Material
################

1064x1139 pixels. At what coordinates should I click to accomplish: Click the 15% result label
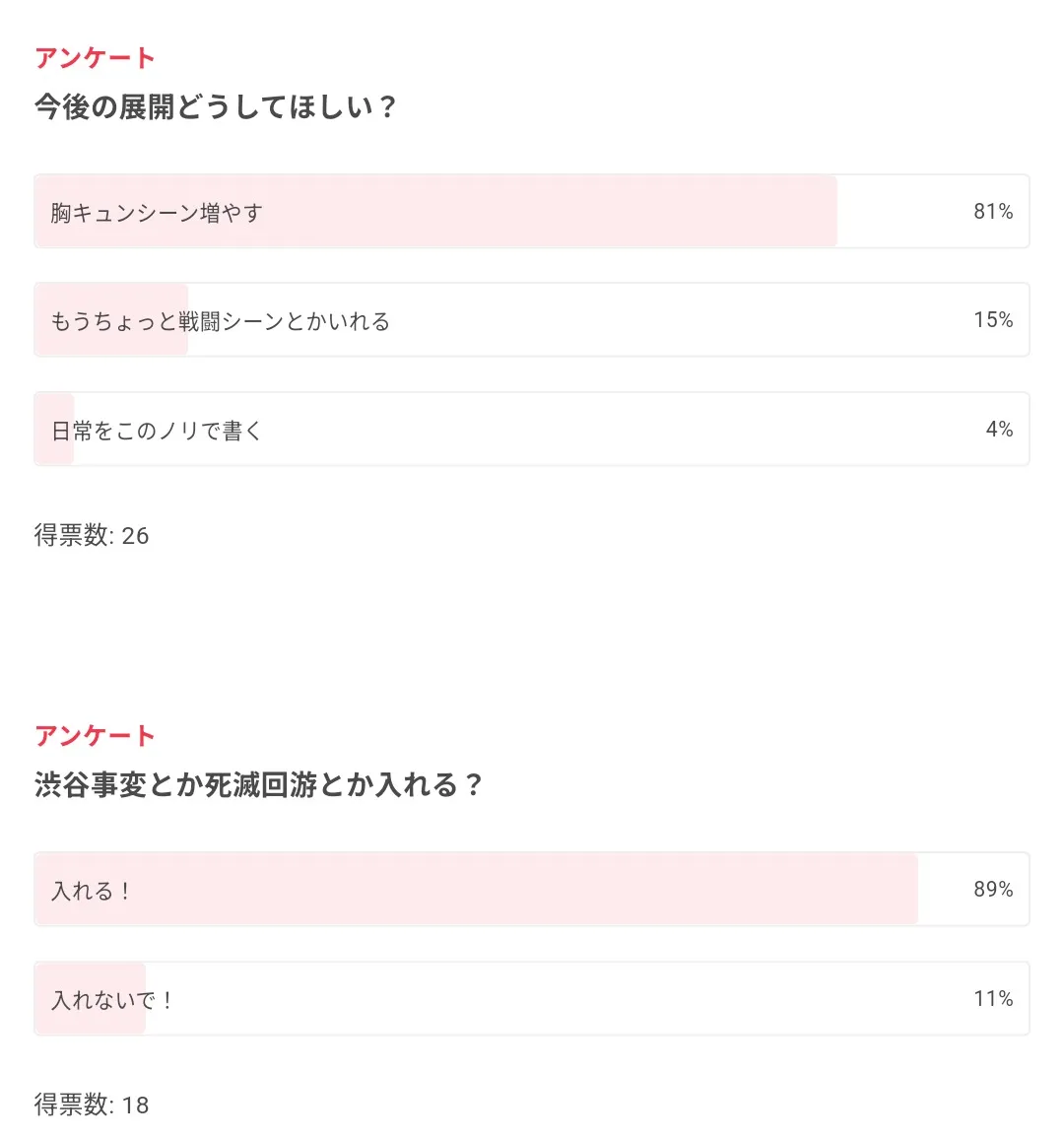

################

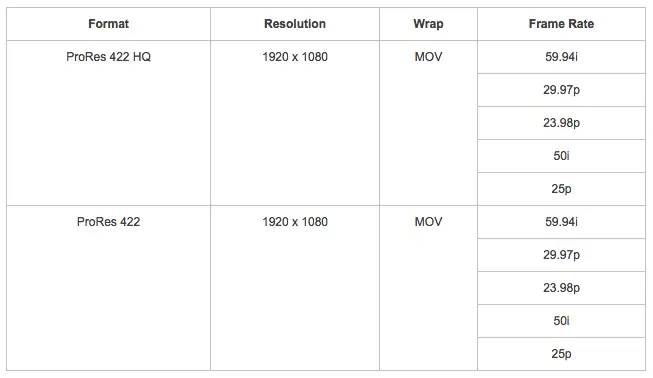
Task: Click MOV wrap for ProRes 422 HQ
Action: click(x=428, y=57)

################

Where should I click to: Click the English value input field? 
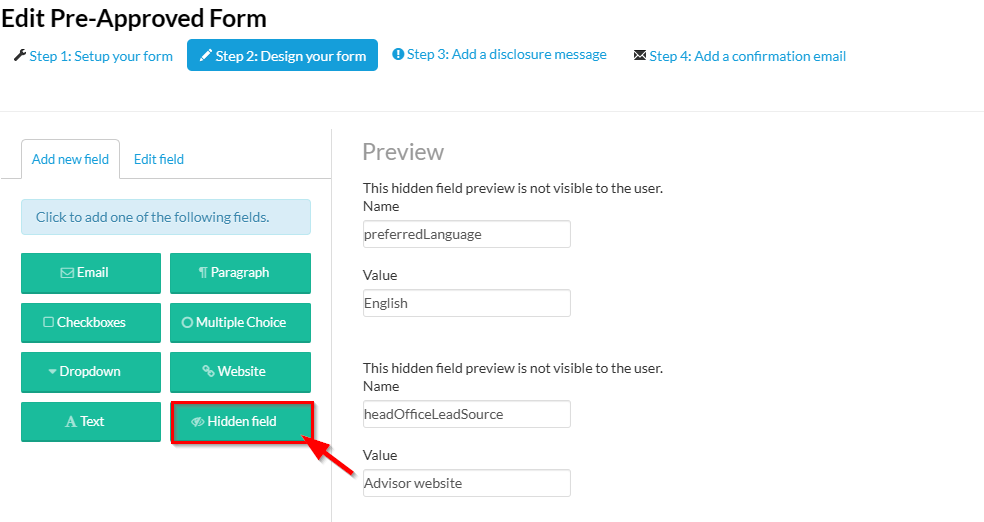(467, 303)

################

Your instructions
Gather every line above that contains the word "should", treating uppercase and lowercase as different.

Output for this task
1064x1139 pixels. At what coordinates should I click to accomplish: Click the 15% result label
Where should I click to: Click the English value input field? 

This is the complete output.